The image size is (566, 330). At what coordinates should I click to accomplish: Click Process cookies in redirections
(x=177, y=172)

━━━━━━

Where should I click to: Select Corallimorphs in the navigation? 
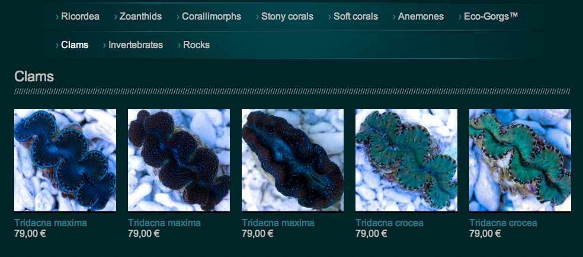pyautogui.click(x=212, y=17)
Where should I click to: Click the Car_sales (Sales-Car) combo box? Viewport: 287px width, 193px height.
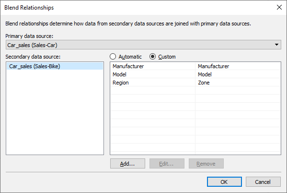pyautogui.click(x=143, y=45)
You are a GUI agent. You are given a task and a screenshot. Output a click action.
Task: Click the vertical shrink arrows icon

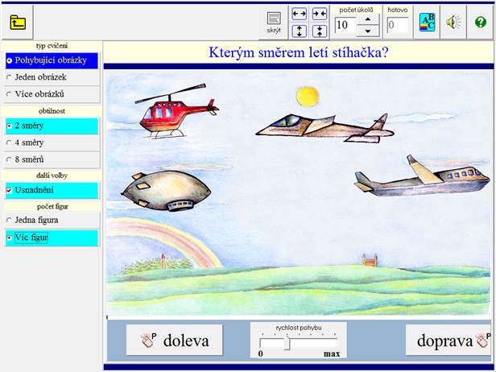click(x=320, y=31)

━━━━━━

Above are the records; copy from them only the lines starting at the one containing "Where should I click to: Select" and ending at the one containing "You are a GUI", exactly and without pictures.

▸ Output
Where should I click to: Select Corallimorphs in the navigation? 
pyautogui.click(x=212, y=17)
Where should I click to: Click the Car_sales (Sales-Car) combo box? Viewport: 287px width, 193px height.
pyautogui.click(x=143, y=45)
You are a GUI agent. You are given a task and a screenshot. Output a click action.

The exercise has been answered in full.